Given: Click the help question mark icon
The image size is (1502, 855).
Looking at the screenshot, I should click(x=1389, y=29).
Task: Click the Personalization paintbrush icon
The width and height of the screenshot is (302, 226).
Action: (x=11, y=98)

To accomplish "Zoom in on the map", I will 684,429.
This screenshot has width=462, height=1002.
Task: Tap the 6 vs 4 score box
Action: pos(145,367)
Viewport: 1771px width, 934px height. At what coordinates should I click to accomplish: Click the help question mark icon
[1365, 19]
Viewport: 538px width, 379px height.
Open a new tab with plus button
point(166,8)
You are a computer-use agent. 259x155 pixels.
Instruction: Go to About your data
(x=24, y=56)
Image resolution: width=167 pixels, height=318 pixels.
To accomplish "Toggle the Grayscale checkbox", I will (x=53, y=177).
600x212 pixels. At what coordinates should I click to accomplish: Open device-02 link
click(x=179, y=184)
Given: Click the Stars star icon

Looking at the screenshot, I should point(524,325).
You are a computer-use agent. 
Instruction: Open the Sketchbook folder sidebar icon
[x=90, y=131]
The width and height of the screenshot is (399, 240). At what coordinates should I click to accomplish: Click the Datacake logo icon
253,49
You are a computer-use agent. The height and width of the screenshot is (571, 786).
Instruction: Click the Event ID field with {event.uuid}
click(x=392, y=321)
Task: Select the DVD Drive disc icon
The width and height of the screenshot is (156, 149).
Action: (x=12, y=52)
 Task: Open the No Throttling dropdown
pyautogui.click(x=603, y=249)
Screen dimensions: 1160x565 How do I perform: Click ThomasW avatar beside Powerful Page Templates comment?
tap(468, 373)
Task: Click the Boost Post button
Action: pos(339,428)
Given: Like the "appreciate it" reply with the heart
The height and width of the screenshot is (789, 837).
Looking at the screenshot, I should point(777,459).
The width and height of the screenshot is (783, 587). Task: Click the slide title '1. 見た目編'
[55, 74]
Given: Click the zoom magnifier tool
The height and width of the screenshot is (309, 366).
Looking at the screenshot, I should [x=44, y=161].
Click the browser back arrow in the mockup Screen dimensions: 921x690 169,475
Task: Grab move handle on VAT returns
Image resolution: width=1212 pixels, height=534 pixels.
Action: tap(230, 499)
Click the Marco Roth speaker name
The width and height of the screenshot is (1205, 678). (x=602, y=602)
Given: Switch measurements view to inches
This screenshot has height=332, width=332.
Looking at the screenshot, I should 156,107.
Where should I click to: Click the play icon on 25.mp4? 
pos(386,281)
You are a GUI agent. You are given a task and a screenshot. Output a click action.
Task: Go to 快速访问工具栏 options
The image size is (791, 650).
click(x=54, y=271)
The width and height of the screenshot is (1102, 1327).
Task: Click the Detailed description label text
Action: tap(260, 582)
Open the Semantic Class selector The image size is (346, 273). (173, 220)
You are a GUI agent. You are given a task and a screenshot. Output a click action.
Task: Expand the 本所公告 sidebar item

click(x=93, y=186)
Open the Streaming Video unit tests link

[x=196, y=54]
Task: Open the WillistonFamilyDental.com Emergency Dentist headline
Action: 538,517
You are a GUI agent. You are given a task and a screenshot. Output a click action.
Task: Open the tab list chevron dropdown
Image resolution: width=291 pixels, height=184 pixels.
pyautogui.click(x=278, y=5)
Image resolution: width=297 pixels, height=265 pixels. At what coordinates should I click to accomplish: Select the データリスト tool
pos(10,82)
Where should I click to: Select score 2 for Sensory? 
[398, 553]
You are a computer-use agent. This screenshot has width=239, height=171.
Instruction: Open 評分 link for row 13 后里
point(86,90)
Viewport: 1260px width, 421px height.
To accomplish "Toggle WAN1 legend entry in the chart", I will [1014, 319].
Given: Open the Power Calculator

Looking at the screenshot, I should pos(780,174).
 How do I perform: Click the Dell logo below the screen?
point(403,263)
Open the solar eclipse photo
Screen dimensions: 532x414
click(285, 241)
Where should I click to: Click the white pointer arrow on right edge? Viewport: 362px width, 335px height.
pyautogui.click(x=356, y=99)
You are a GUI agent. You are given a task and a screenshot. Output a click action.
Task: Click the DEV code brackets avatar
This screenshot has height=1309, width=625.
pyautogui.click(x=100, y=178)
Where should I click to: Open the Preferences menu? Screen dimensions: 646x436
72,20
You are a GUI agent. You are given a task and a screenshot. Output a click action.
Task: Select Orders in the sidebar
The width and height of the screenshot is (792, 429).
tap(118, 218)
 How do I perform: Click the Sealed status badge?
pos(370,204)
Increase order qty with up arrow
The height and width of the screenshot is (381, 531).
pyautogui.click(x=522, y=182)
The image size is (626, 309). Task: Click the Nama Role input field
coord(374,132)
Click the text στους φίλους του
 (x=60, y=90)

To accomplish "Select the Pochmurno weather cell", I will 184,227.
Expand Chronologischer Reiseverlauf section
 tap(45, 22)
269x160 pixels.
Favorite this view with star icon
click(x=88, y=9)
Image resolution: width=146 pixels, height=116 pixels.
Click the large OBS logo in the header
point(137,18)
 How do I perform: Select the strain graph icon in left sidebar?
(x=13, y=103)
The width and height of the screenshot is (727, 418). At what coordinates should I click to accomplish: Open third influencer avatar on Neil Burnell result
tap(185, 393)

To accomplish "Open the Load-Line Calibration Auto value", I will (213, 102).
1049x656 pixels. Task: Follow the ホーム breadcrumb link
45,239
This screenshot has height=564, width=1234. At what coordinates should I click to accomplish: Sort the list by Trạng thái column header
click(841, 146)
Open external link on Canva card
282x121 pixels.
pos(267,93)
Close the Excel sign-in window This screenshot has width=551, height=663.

· · ·

*Problem details*:
The full set of records must be output again exactly.

*Response*:
Given: Click the help question mark icon
The image size is (1502, 855).
Looking at the screenshot, I should click(x=1389, y=29).
Task: Click the Personalization paintbrush icon
The width and height of the screenshot is (302, 226).
Action: (x=11, y=98)

To accomplish "Zoom in on the map", I will 684,429.
This screenshot has width=462, height=1002.
Task: Tap the 6 vs 4 score box
Action: pos(145,367)
Viewport: 1771px width, 934px height. At what coordinates should I click to accomplish: Click the help question mark icon
[1365, 19]
Viewport: 538px width, 379px height.
Open a new tab with plus button
point(166,8)
You are a computer-use agent. 259x155 pixels.
Instruction: Go to About your data
(x=24, y=56)
Image resolution: width=167 pixels, height=318 pixels.
To accomplish "Toggle the Grayscale checkbox", I will (x=53, y=177).
600x212 pixels. At what coordinates should I click to accomplish: Open device-02 link
click(x=179, y=184)
Given: Click the Stars star icon

Looking at the screenshot, I should point(524,325).
You are a computer-use agent. 
Instruction: Open the Sketchbook folder sidebar icon
[x=90, y=131]
The width and height of the screenshot is (399, 240). At what coordinates should I click to accomplish: Click the Datacake logo icon
253,49
You are a computer-use agent. The height and width of the screenshot is (571, 786).
Instruction: Click the Event ID field with {event.uuid}
click(x=392, y=321)
Task: Select the DVD Drive disc icon
The width and height of the screenshot is (156, 149).
Action: (x=12, y=52)
 Task: Open the No Throttling dropdown
pyautogui.click(x=603, y=249)
Screen dimensions: 1160x565 How do I perform: Click ThomasW avatar beside Powerful Page Templates comment?
tap(468, 373)
Task: Click the Boost Post button
Action: pos(339,428)
Given: Like the "appreciate it" reply with the heart
The height and width of the screenshot is (789, 837).
Looking at the screenshot, I should point(777,459).
The width and height of the screenshot is (783, 587). Task: Click the slide title '1. 見た目編'
[55, 74]
Given: Click the zoom magnifier tool
The height and width of the screenshot is (309, 366).
Looking at the screenshot, I should [x=44, y=161].
Click the browser back arrow in the mockup Screen dimensions: 921x690 169,475
Task: Grab move handle on VAT returns
Image resolution: width=1212 pixels, height=534 pixels.
Action: tap(230, 499)
Click the Marco Roth speaker name
The width and height of the screenshot is (1205, 678). (x=602, y=602)
Given: Switch measurements view to inches
This screenshot has height=332, width=332.
Looking at the screenshot, I should 156,107.
Where should I click to: Click the play icon on 25.mp4? 
pos(386,281)
You are a GUI agent. You are given a task and a screenshot. Output a click action.
Task: Go to 快速访问工具栏 options
The image size is (791, 650).
click(x=54, y=271)
The width and height of the screenshot is (1102, 1327).
Task: Click the Detailed description label text
Action: tap(260, 582)
Open the Semantic Class selector The image size is (346, 273). (173, 220)
You are a GUI agent. You are given a task and a screenshot. Output a click action.
Task: Expand the 本所公告 sidebar item

click(x=93, y=186)
Open the Streaming Video unit tests link

[x=196, y=54]
Task: Open the WillistonFamilyDental.com Emergency Dentist headline
Action: 538,517
You are a GUI agent. You are given a task and a screenshot. Output a click action.
Task: Open the tab list chevron dropdown
Image resolution: width=291 pixels, height=184 pixels.
pyautogui.click(x=278, y=5)
Image resolution: width=297 pixels, height=265 pixels. At what coordinates should I click to accomplish: Select the データリスト tool
pos(10,82)
Where should I click to: Select score 2 for Sensory? 
[398, 553]
You are a computer-use agent. This screenshot has width=239, height=171.
Instruction: Open 評分 link for row 13 后里
point(86,90)
Viewport: 1260px width, 421px height.
To accomplish "Toggle WAN1 legend entry in the chart", I will [1014, 319].
Given: Open the Power Calculator

Looking at the screenshot, I should pos(780,174).
 How do I perform: Click the Dell logo below the screen?
point(403,263)
Open the solar eclipse photo
Screen dimensions: 532x414
click(285, 241)
Where should I click to: Click the white pointer arrow on right edge? Viewport: 362px width, 335px height.
pyautogui.click(x=356, y=99)
You are a GUI agent. You are given a task and a screenshot. Output a click action.
Task: Click the DEV code brackets avatar
This screenshot has height=1309, width=625.
pyautogui.click(x=100, y=178)
Where should I click to: Open the Preferences menu? Screen dimensions: 646x436
72,20
You are a GUI agent. You are given a task and a screenshot. Output a click action.
Task: Select Orders in the sidebar
The width and height of the screenshot is (792, 429).
tap(118, 218)
 How do I perform: Click the Sealed status badge?
pos(370,204)
Increase order qty with up arrow
The height and width of the screenshot is (381, 531).
pyautogui.click(x=522, y=182)
The image size is (626, 309). Task: Click the Nama Role input field
coord(374,132)
Click the text στους φίλους του
 (x=60, y=90)

To accomplish "Select the Pochmurno weather cell", I will 184,227.
Expand Chronologischer Reiseverlauf section
 tap(45, 22)
269x160 pixels.
Favorite this view with star icon
click(x=88, y=9)
Image resolution: width=146 pixels, height=116 pixels.
Click the large OBS logo in the header
point(137,18)
 How do I perform: Select the strain graph icon in left sidebar?
(x=13, y=103)
The width and height of the screenshot is (727, 418). At what coordinates should I click to accomplish: Open third influencer avatar on Neil Burnell result
tap(185, 393)

To accomplish "Open the Load-Line Calibration Auto value", I will (213, 102).
1049x656 pixels. Task: Follow the ホーム breadcrumb link
45,239
This screenshot has height=564, width=1234. At what coordinates should I click to accomplish: Sort the list by Trạng thái column header
click(841, 146)
Open external link on Canva card
282x121 pixels.
pos(267,93)
Close the Excel sign-in window This screenshot has width=551, height=663.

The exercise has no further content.